Adventures and Legos

Not counting the ones I’ve accidentally vacuumed, there are at least a million LEGO bricks in my house. My seven-year-old son’s collection is so big that it can’t all fit inside the gigantic chest that we purchased specifically for storing LEGOs. Every LEGO in the house belongs to him… at least until this weekend. Now I have a small collection of my own. 

It’s really not a collection. It’s actually a single set. And it doesn’t actually live at my house. It’s at work on a shelf next to my quilting machine: my Adventure Time LEGO set. 

My son had never seen the show. So, as he and I put everything together, I gave a kind of Cliff-Notes retelling of the episodes that I could remember.

If you haven’t seen it, the main character Finn the Human, and his best friend Jake the Dog, constantly find themselves confronting one crisis or another across the Land of Ooo, driven by a compulsion to save anyone who needs saving. It’s strange and incredible. Every episode is nonsensical and silly, but they’re always asking some kind of legitimately thought-provoking question, which you wouldn’t expect from a show that stars a shape-shifting dog. 

Like, how far will you go to protect your friend when she wants something that will hurt her? Or, what if you save someone, but the act of saving them makes someone else’s life worse off? Or, what if you save someone who uses his newfound freedom to bully someone else?

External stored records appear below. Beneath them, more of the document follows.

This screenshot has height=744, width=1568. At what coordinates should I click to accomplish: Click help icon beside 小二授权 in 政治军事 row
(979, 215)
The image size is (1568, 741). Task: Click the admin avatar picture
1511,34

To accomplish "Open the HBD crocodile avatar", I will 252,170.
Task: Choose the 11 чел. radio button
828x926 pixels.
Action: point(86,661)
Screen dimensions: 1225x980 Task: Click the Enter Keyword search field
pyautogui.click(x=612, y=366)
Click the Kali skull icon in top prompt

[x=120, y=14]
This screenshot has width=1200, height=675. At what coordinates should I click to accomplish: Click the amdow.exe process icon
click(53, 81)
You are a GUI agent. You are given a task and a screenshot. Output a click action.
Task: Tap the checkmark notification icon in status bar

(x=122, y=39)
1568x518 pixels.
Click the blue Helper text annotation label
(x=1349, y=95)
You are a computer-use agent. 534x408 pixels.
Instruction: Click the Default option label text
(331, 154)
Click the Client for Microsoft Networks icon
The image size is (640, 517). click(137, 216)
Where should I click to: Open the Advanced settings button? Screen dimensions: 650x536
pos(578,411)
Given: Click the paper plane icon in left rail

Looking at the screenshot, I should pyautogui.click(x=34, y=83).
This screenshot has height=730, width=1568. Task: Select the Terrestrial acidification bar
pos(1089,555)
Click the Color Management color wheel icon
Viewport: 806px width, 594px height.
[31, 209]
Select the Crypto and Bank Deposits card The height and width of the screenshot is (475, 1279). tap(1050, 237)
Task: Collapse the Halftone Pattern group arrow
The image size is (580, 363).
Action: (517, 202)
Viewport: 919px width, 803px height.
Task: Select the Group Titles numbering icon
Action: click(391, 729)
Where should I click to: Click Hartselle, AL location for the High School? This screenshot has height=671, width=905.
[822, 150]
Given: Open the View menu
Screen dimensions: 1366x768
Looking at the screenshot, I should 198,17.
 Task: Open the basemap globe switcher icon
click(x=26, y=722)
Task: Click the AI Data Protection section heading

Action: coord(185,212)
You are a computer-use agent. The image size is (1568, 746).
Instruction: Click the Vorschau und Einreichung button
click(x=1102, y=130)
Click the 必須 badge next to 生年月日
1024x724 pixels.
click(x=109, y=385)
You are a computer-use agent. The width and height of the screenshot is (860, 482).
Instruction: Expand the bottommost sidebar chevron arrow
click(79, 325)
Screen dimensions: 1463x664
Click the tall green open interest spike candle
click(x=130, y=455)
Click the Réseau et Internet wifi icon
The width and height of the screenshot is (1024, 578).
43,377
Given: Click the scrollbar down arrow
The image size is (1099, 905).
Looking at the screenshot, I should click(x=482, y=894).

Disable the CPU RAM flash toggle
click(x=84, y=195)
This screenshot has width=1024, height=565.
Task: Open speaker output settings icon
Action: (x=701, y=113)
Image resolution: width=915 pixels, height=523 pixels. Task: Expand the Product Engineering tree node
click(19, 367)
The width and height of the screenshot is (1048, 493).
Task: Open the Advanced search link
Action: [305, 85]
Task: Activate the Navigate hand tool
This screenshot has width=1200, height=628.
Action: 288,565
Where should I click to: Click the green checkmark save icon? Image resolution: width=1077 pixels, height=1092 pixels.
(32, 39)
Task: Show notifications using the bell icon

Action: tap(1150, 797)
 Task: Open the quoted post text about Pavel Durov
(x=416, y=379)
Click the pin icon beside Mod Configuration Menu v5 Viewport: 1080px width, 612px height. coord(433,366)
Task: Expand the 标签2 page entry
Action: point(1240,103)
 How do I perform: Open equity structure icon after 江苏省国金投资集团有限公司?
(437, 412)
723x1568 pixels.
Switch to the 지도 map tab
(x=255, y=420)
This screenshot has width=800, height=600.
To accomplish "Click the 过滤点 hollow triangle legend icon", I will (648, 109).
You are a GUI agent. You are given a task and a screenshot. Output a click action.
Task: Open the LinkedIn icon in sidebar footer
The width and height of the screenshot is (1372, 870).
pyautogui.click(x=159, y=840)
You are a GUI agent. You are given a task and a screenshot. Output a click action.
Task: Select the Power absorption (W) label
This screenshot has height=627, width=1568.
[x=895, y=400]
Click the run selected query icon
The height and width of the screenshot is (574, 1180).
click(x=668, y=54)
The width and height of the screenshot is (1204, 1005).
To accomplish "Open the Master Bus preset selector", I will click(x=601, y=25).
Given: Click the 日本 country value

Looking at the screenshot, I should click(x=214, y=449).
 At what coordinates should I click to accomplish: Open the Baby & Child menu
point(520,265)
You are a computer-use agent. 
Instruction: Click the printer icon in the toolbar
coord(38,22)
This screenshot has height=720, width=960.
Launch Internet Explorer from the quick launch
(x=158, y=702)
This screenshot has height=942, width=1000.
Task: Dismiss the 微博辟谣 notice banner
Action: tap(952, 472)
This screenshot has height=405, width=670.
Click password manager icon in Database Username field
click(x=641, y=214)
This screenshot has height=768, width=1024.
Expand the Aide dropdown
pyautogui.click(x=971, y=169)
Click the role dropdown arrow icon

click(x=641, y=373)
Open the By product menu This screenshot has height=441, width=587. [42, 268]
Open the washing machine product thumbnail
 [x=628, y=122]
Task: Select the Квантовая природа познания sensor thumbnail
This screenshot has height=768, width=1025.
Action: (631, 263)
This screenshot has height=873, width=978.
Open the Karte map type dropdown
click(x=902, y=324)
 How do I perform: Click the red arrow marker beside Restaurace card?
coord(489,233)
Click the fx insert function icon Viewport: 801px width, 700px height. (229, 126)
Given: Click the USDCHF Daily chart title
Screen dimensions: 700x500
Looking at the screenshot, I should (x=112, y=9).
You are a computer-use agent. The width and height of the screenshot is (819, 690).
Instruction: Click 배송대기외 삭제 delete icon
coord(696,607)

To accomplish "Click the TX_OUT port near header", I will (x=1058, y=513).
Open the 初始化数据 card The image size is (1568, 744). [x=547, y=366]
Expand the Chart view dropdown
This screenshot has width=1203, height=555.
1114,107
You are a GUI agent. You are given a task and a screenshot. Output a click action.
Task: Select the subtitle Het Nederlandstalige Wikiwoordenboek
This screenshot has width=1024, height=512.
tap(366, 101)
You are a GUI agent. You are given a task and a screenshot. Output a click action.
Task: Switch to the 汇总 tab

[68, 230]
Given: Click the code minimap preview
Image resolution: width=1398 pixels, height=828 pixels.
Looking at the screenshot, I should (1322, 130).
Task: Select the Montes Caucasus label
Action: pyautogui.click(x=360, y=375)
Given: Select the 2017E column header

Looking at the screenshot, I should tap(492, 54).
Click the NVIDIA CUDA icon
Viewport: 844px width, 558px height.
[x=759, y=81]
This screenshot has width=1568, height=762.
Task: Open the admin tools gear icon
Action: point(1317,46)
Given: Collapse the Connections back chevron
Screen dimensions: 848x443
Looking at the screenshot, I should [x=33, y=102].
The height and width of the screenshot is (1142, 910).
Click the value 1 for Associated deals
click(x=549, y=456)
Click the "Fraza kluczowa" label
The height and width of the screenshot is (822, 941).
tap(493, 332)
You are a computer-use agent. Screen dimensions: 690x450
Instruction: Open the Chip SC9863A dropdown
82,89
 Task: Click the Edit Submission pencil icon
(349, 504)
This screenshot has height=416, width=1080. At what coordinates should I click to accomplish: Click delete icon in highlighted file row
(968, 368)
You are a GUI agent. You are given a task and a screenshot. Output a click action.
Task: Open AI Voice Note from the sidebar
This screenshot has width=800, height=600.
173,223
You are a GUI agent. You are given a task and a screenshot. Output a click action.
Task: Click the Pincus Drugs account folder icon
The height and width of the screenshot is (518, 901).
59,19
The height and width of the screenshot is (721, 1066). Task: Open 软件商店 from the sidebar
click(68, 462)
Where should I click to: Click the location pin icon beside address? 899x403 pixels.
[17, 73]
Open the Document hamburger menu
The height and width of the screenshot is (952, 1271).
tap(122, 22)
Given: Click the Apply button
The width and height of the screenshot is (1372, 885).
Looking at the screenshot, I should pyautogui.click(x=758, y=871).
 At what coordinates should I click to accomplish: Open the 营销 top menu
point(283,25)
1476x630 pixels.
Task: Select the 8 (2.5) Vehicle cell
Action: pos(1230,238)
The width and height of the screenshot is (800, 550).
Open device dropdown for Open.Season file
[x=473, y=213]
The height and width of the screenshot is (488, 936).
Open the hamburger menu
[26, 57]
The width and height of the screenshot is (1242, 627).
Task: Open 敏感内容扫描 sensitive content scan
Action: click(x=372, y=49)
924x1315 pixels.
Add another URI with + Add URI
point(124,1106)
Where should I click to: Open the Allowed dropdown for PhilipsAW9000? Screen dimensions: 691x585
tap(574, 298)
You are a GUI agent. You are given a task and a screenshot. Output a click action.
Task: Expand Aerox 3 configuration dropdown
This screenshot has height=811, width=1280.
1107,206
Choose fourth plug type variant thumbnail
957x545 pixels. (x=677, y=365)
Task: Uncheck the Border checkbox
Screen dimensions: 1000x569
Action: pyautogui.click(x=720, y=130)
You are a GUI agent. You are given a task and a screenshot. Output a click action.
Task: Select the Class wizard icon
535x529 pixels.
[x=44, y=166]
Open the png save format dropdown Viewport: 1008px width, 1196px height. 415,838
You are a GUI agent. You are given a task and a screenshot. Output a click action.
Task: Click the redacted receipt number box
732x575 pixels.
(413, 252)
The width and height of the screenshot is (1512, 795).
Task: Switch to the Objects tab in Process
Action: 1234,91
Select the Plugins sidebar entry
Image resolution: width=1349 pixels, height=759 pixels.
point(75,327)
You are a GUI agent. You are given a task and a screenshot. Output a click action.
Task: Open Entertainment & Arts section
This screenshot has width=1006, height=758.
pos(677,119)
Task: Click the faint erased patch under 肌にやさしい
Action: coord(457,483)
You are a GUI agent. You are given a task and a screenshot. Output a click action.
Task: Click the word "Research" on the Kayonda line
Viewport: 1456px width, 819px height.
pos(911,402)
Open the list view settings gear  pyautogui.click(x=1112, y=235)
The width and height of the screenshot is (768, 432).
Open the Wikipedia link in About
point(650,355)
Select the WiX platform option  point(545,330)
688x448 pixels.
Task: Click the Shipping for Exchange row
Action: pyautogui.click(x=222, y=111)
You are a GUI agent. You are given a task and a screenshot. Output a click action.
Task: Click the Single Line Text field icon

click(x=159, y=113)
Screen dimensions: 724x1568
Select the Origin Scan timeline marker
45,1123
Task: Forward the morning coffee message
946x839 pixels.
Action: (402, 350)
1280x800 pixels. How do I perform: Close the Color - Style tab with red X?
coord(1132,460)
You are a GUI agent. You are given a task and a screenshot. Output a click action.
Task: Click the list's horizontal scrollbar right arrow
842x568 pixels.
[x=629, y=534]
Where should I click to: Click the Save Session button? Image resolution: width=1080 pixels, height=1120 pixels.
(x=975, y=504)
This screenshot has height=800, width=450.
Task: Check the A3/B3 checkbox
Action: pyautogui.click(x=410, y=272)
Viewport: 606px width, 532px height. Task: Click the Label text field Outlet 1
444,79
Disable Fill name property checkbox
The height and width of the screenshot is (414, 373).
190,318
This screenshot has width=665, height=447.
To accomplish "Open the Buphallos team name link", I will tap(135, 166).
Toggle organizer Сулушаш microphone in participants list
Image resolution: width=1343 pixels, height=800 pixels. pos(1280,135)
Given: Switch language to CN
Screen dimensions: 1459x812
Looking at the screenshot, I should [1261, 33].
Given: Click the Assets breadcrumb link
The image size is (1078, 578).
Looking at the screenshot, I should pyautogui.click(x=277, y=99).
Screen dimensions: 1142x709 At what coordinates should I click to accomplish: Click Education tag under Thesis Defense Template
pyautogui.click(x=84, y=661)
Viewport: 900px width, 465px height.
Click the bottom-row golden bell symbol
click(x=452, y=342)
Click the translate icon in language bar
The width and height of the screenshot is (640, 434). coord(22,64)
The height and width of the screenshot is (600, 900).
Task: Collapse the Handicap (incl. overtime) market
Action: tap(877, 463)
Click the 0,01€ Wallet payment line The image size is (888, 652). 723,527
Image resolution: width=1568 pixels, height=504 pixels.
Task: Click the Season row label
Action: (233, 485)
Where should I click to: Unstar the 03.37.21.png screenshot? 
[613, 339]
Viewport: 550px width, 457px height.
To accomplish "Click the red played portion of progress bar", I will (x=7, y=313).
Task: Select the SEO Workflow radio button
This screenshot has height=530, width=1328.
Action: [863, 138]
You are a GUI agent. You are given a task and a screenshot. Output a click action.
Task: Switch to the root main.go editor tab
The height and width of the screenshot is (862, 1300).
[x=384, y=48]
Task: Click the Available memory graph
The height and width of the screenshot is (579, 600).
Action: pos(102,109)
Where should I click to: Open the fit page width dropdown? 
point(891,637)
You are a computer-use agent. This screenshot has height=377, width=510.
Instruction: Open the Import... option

My son, the super hero trainee, says he wants to be like the swashbuckling Finn. But not me. I’m Marceline the Vampire Queen. I saved building her for last. 

At first she’s an evil an evil prankster, but after Finn confronts her, they become friends. She’s not bored and jaded like you’d expect from an undead bloodsucker. She’s artsy and complex, not afraid of anything. And deep down, she’s a sweetheart.

My seven-year-old can’t answer any of the complex philosophical questions that Adventure Time is asking below the surface. But the questions will be there when he’s ready, and so will I. For now, though, he just wants to play LEGOs, and I’m ok with that too.